Engineering

How to validate semi-structured data with Validio

April 10, 2023

Emil Bring

In today's data-driven world, semi-structured data formats like JSON or XML have become the backbone of modern applications. While their flexible schemas offer great advantages, they can also introduce challenges when it comes to data quality. Inconsistencies or unexpected changes can silently corrupt data, break pipelines, and ultimately erode trust in the data products you build.

Let's explore how Validio can be used to monitor your semi-structured data to make sure it's always accurate, reliable, and fit for purpose.

🚩 TABLE OF CONTENTS

→ Why is it hard to validate semi-structured data?

→ Catch anomalies in semi-structured data

→ Set up automated validations with Validio:

1. Validate metadata fundamentals like Volume and Freshness

2. Reveal trends and patterns with Dynamic Thresholds

3. Reveal hidden anomalies with Dynamic Segmentation

4. Detect anomalies down to row-level

5. Validate data structure properties

→ Wrapping up

Why is it hard to validate semi-structured data?

Over the past few years, semi-structured data has grown in popularity and importance due to its versatility. It's often used in web APIs, data exchange between services, and data streams like Kafka or Kinesis. However, the semi-structured format can be difficult to validate and requires sophisticated solutions, which are few and far between. The hierarchical data structure requires more complex rules than the tabular format most people are used to.

Organizations need to make informed decisions on all of their data, not just the data that has been cleaned and neatly structured into columns and rows. They need to go deeper than just monitoring structured database tables.

Validio covers any type of data, wether it's structured, semi-structured or unstructured.

Catch anomalies in semi-structured data

One of the most common semi-structured formats is JSON data, so let's use that as an example.

When connecting Validio to a data source, the platform generates a schema of the JSON data by fetching its properties and transforming them into fields.
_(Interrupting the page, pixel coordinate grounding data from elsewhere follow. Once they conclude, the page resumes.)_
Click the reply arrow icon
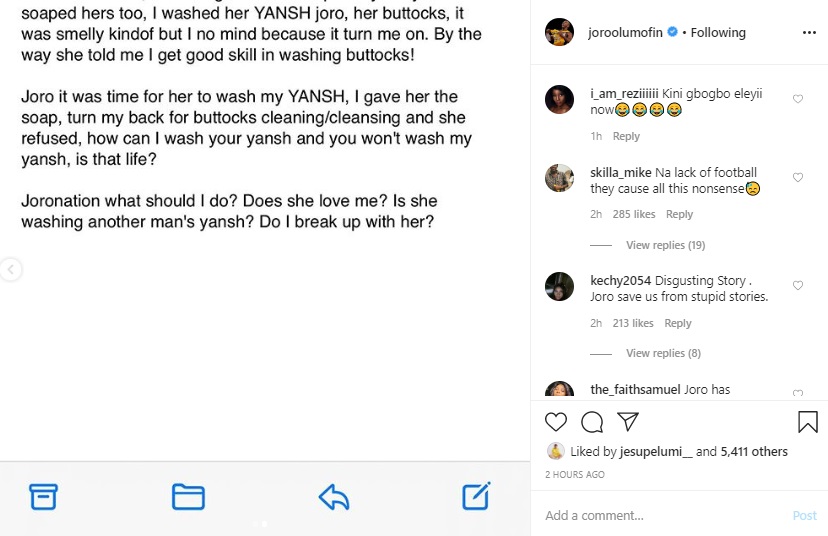The image size is (828, 536). tap(333, 496)
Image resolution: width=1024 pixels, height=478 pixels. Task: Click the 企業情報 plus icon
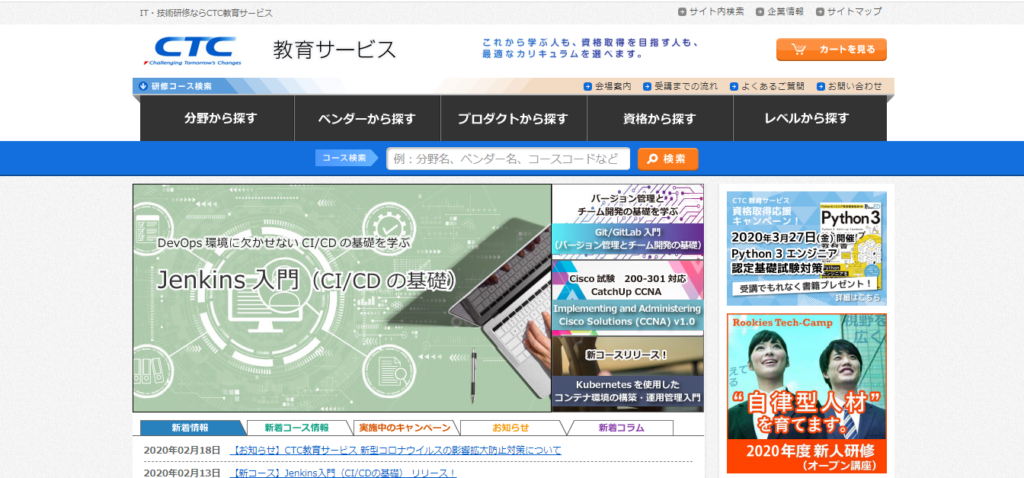(759, 12)
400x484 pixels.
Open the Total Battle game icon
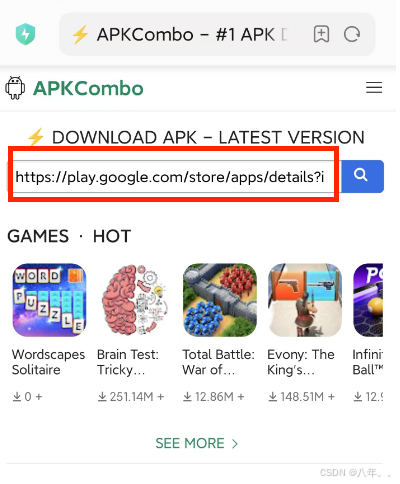(x=220, y=300)
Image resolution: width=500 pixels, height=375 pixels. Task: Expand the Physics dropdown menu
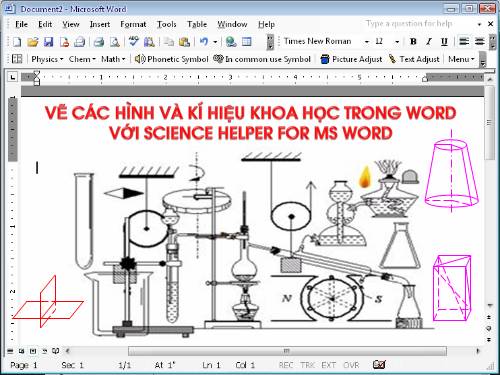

This enables users to do schema validation even for JSON data.

Users can then set up validations for semi-structured data the same way as they would for structured data. It’s just a matter of choosing the metrics to calculate and what fields to validate. Validio’s engine takes care of the rest. So, using Validio to validate semi-structured data is not any different than using it for Snowflake tables or Databricks.

Validio fetches the JSON properties and splits them into fields for customized data validation.

Set up automated validations with Validio

Getting started with setting up validations is easy. Simply connect to your data source from Validio’s interface, and the platform even recommends a ready-to-go validation setup tailored to your source based on heuristic rules.

And of course, you can always add extra validators at any time. Validio has an exhaustive list of validators to fit any data observability need.

Validio analyzes your data source and recommends a set of validators that can be applied with one click.

Validio offers an exhaustive list of validation categories.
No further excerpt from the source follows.